If all the workloads run correctly and their validity tests pass, Optimizer Studio will calculate the target according to the formula at the last line of the example, and report it as the target metric of that configuration.

System-wide Settings

System-wide settings can be configured in the settings.yaml file or directly in the configuration file, as follows:

global_settings:
  max_option_cv: 0.02

Note that some settings need to be defined in settings.yaml or an equivalent parameters file, such as out_directory, metrics_csv_directory, and shell_command. All of the others can be defined in the regular configuration files, together with the knobs. It is recommended to use the template in the installation directory.

The possible settings are summarized below:

Setting name Default value Description
save_interval_minutes 60 The interval in minutes between saving the data file to the disk.
min_samples_per_option 1 The minimum number of samples per option.

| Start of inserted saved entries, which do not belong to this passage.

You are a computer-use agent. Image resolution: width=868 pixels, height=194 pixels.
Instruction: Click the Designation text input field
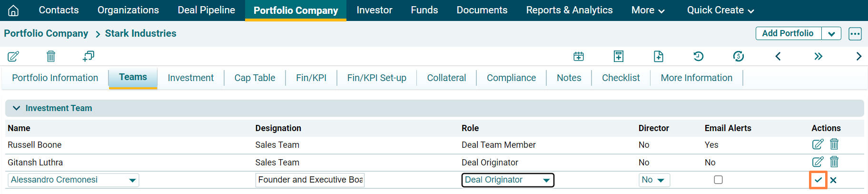(x=310, y=180)
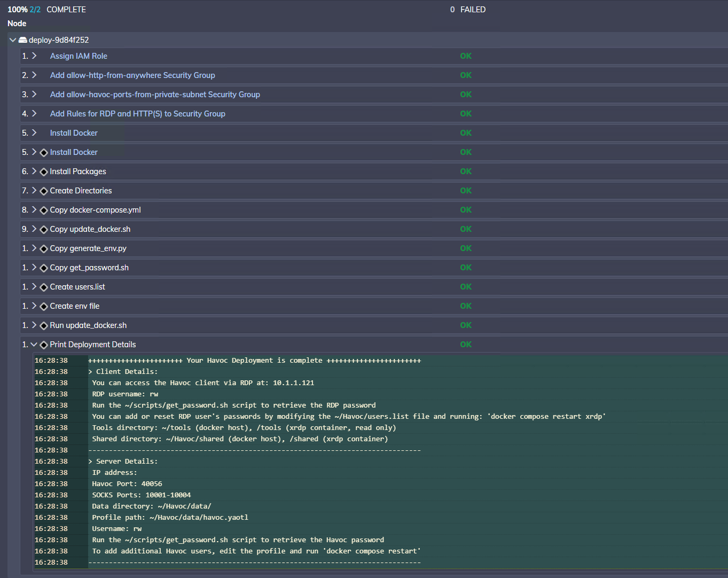Click the diamond icon beside Print Deployment Details
This screenshot has width=728, height=578.
click(44, 345)
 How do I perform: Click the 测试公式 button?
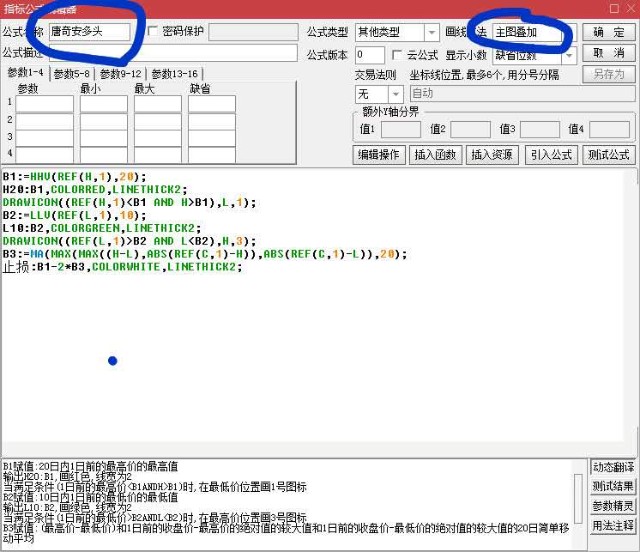pos(609,155)
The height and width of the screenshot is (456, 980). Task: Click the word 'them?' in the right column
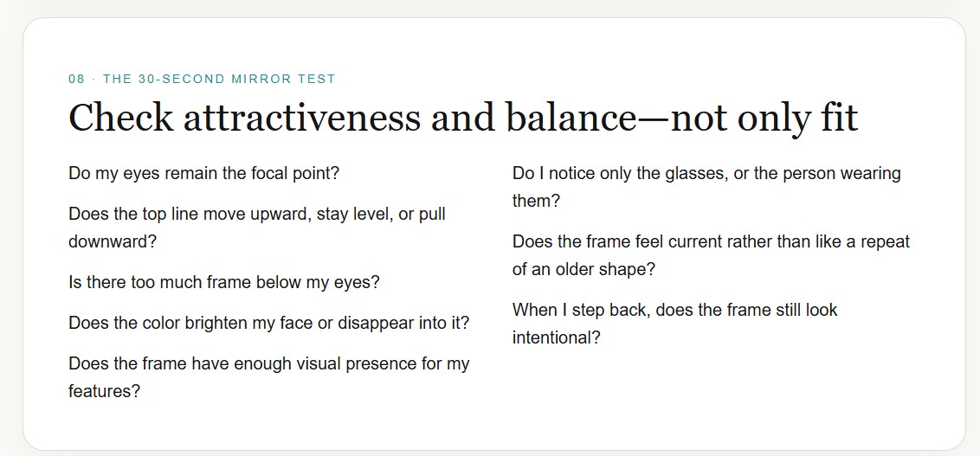[536, 201]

This is used in conjunction with max_option_cv.
max_option_cv 0.04 The maximum allowed coefficient of variation of the mean of the measurements per option. A high value will mandate additional measurements.
min_baseline_samples 2 The minimum number of samples per option. This is used in conjunction with max_baseline_cv.
max_baseline_cv 0.04 The maximum allowed coefficient of variation of the mean of the measurements in baseline settings. A high value will mandate additional measurements.
out_directory ${HOME}/.concertio Concertio Optimizer Studio generates output data such as optimization database file, log files, etc. into this location.
metrics_csv_filename - If specified, Optimizer Studio creates a CSV file with the details of all the knob settings and metric measurements.
interval_seconds 1 The interval in seconds between samples. Relevant only for asynchronous sampling mode.
max_invalid_samples_per_option 0 The maximum allowed invalid measurements per option, above which the configuration is considered invalid and will not be further tested.
shell_command (experimental) /bin/sh +e This defines the backend shell of the knobs and metrics. It is possible to run all knobs and metrics scripts on remote hosts using a different shell command. This setting is experimental and will most probably move to another location in one of the nearby releases.
optimization_strategy evolution The algorithm employed for searching through the knobs. Available options are greedy and evolution.
optimization_strategy_settings Settings specific for each optimization strategy. Only settings specific for the selected strategy will be parsed.